The diagnosis of PA is challenging, partly because of its rareness (leading to the physician’s lack of experience) and because many other pituitary conditions can exhibit the same MRI features. All these factors contribute to the relatively high rate of misdiagnosis of PAs. Radiologists have to be aware of these intricacies and react accordingly by considering PA as a possible diagnosis, mainly in the presence of underlying conditions favorable to the development of a PA, such as a history of pituitary surgical or radiation interventions, growing local infection or mass, diabetes mellitus, and immunodeficiency. The main differential diagnoses are pituitary adenoma (with necrosis or cystic degeneration), pituitary apoplexy, Rathke’s cleft cyst, cystic craniopharyngioma, and lymphocytic hypophysitis (mostly in children) [5].

Regarding the treatment of PAs, although antibiotics alone could be successful [20], most authors consider prompt surgical exploration, either via a TSS or transcranial (TC) approach, to be the first choice [14, 21,22,23,24]. This is combined with culture of the purulent material and postoperative antibiotic therapy on the basis of antibiotic sensitivity test. Hormone replacement therapy is recommended whenever appropriate. TSS has the advantages of efficacy, safety, minimal invasiveness, and short hospital stay compared with TC surgery [22, 23]. Nevertheless, TC surgery is suitable when abscesses are suprasellar [22] or when the patient is not a candidate for TSS [21]. Our patients were treated with the combination of hormone substitution, TSS drainage, and antibiotic therapy, with an excellent outcome in both cases.
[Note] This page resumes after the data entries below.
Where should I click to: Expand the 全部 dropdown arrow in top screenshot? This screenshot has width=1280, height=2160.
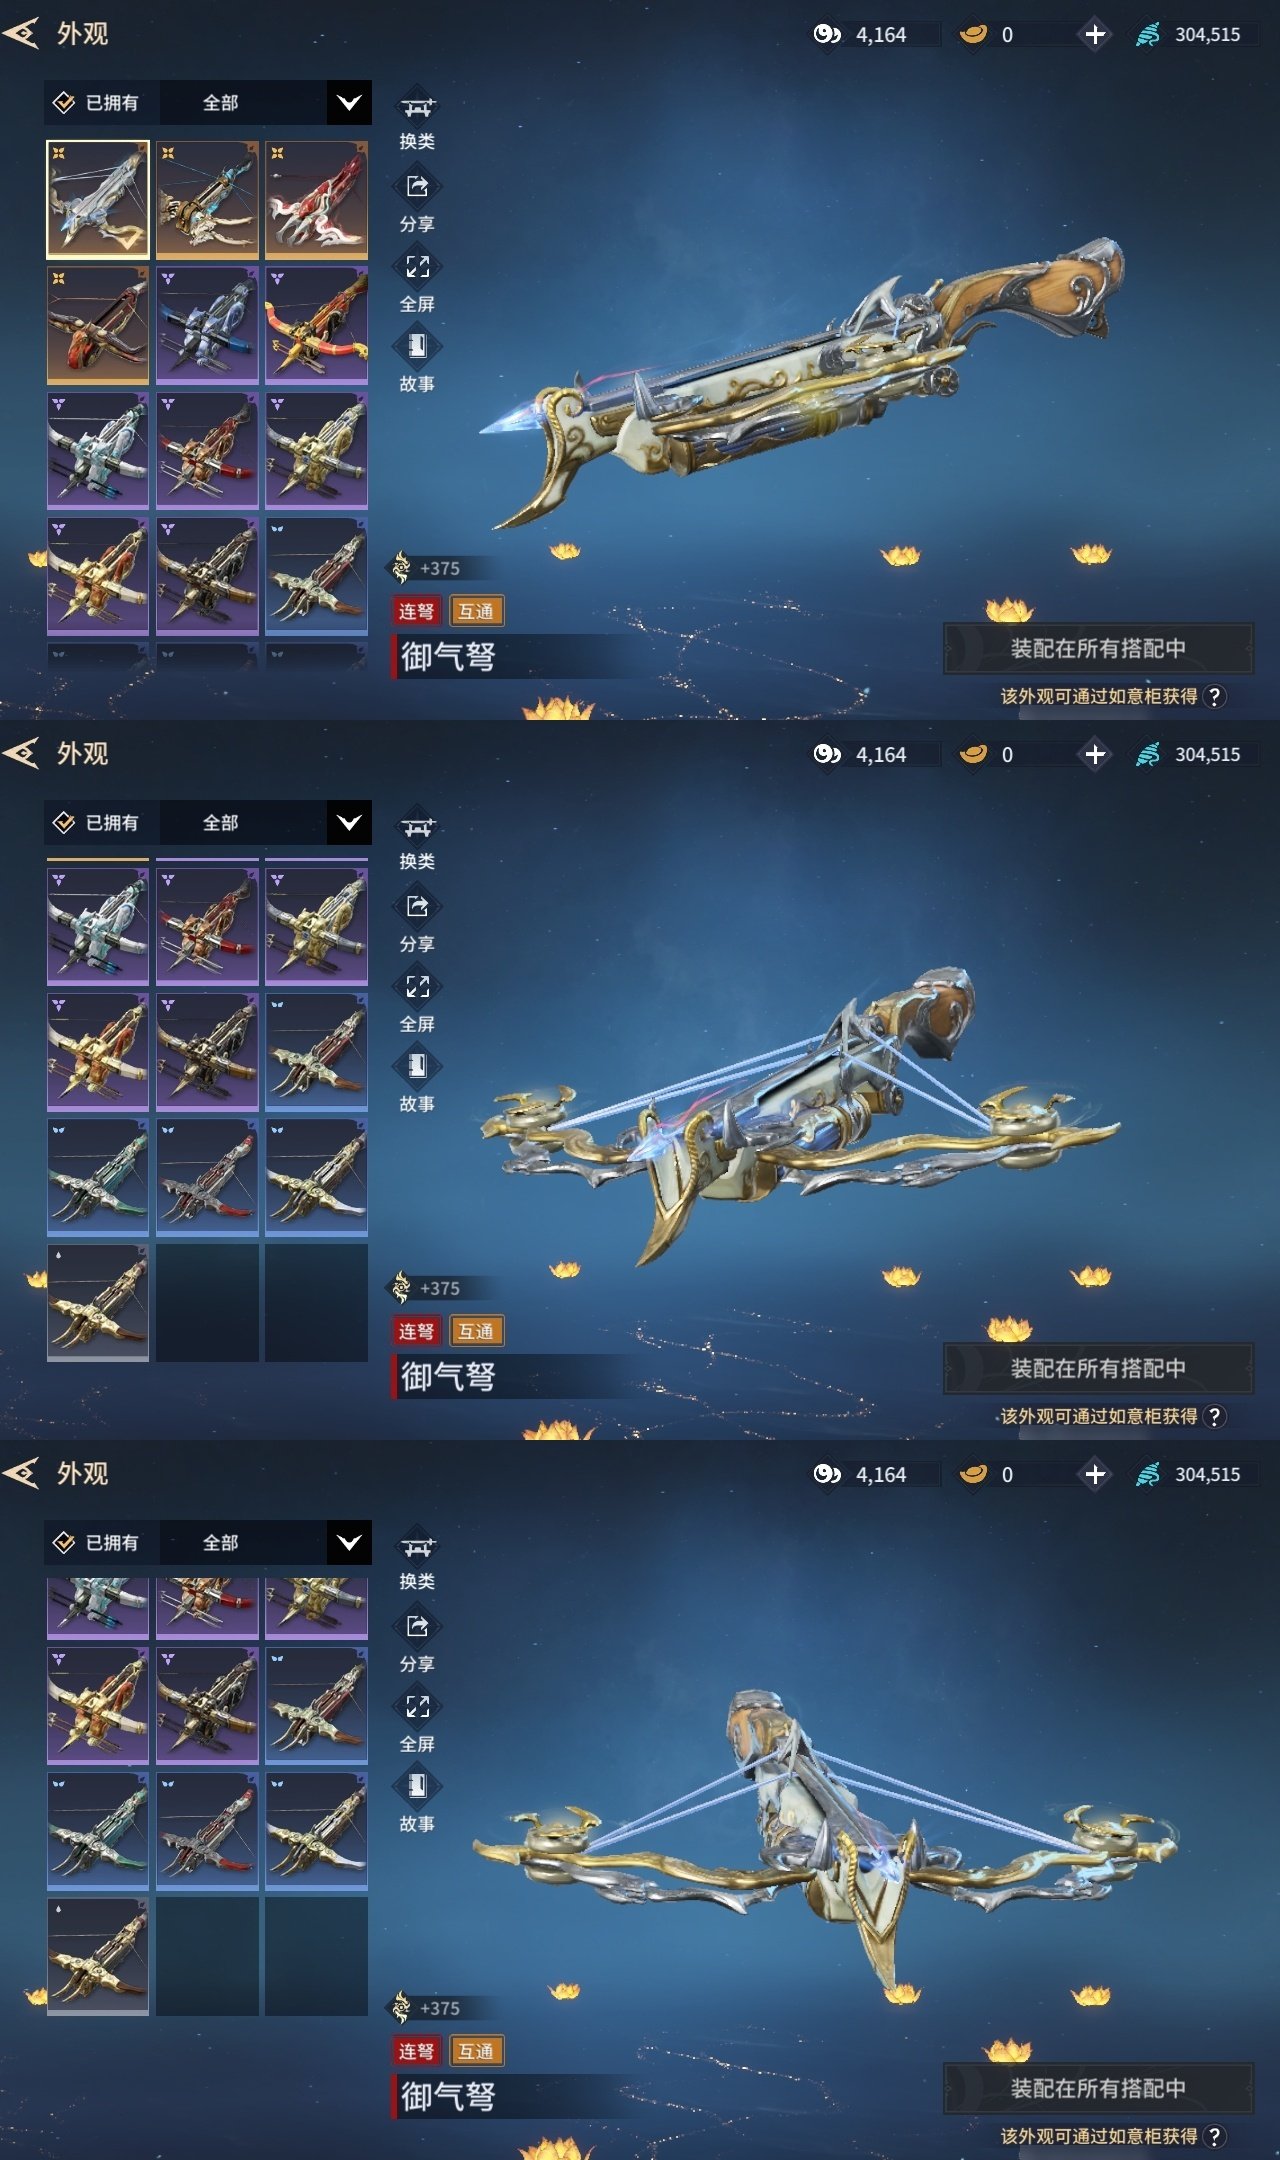click(x=349, y=103)
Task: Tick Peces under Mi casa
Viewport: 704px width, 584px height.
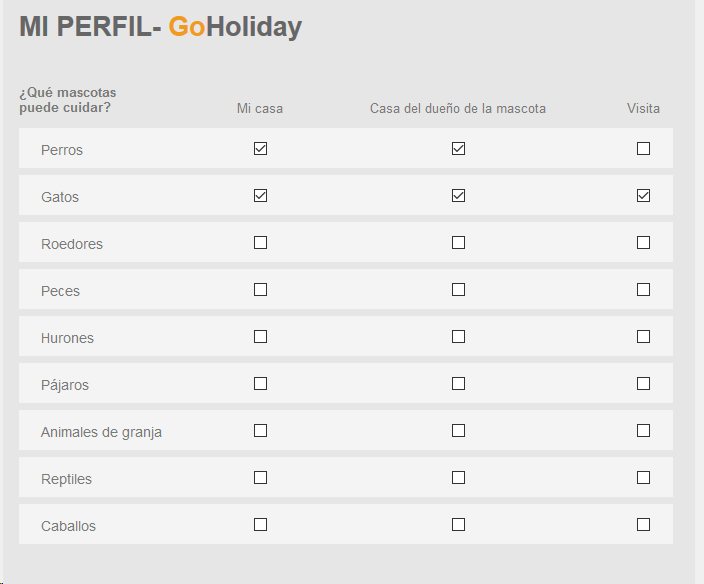Action: 261,290
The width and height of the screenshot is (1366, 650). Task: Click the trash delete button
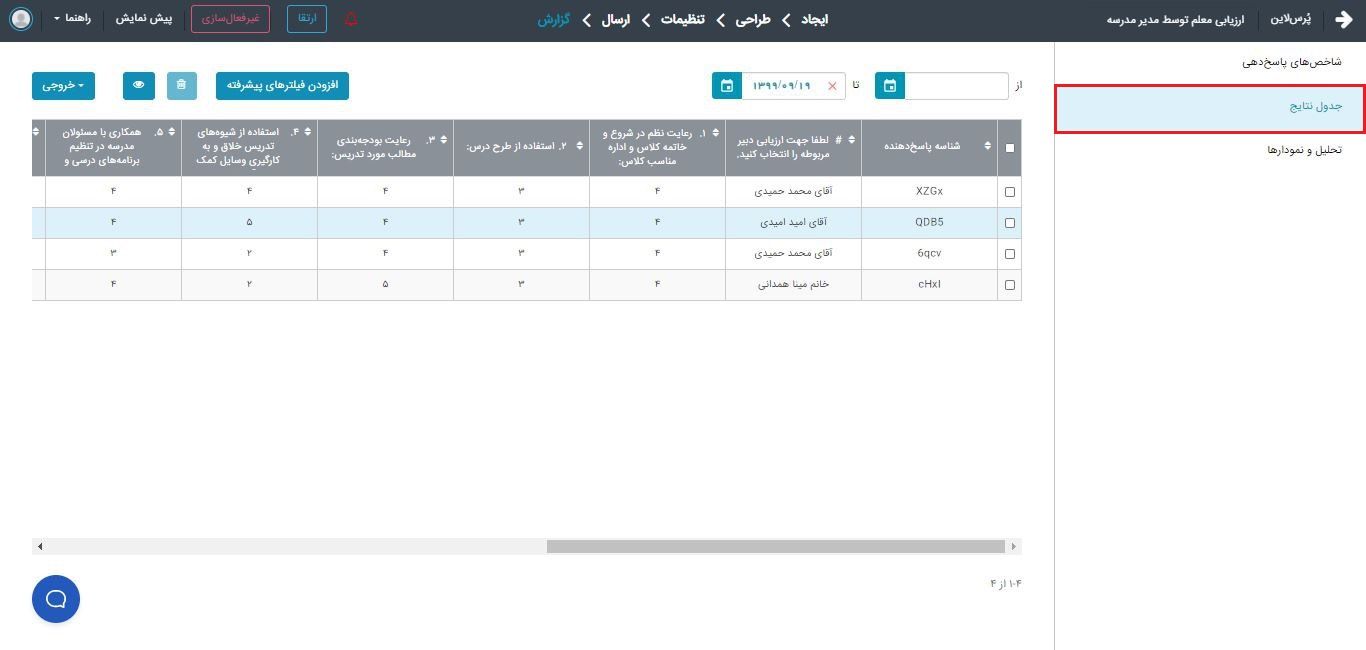(181, 86)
Prompt diagnosis and treatment of PAs yield a favorable prognosis. In the systematic review of the literature by Agyeis et al. [6], visual deficits improved in 75.7% of patients; 32.3% had complete recovery of endocrine function; 33.8% had partial recovery; and 22.5% had no recovery of pituitary function. The recurrence rate was about 10%, and the mortality rate was 4.5%.
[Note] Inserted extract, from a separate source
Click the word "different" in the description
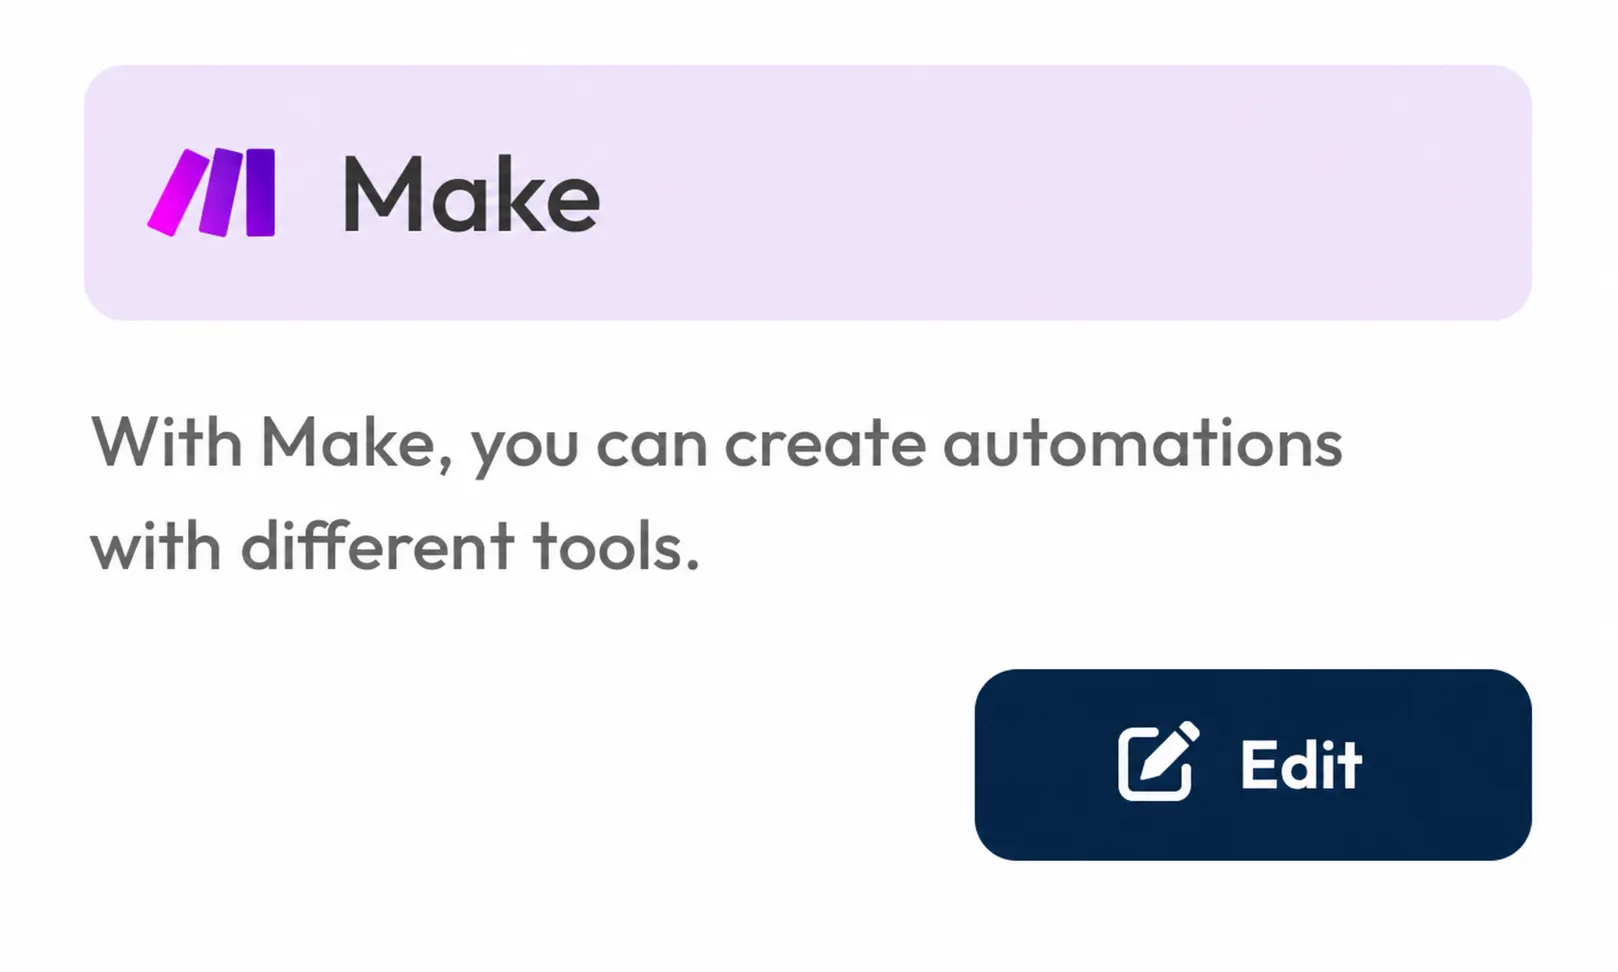This screenshot has height=972, width=1618. tap(378, 545)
In conclusion, PA is a very rare disease of the sellar region that is difficult to correctly diagnose on the basis of clinical manifestations and MRI. Despite advances in MRI, preoperative diagnosis of PA is still challenging to radiologists. MRI of PAs usually reveals a cystic or partially cystic pituitary mass, sometimes accompanied by some special signs. Despite its rareness, a PA must be considered in the case of a pituitary mass associated with intracranial hypertension, pituitary hormone dysregulation, and an infectious syndrome (which is a less reliable sign). In addition, there are some underlying predisposing factors, such as a history of pituitary surgical or radiation interventions, local infection or growing local mass, and diabetes mellitus. The treatment is a combination of surgery, antibiotics, and hormone substitution when needed. These cases demonstrate the variable patterns of PA in MRI and the potential difficulties in achieving an accurate diagnosis preoperatively, because many other pituitary conditions can exhibit the same MRI features. However, MRI remains the mainstay technique of imaging because of its multimodality. By associating these two cases, we aim to show a typical MRI finding of PA (patient 1) and an atypical one (patient 2). Radiologists have to be aware of the variable MRI patterns of this condition and deal with the findings accordingly.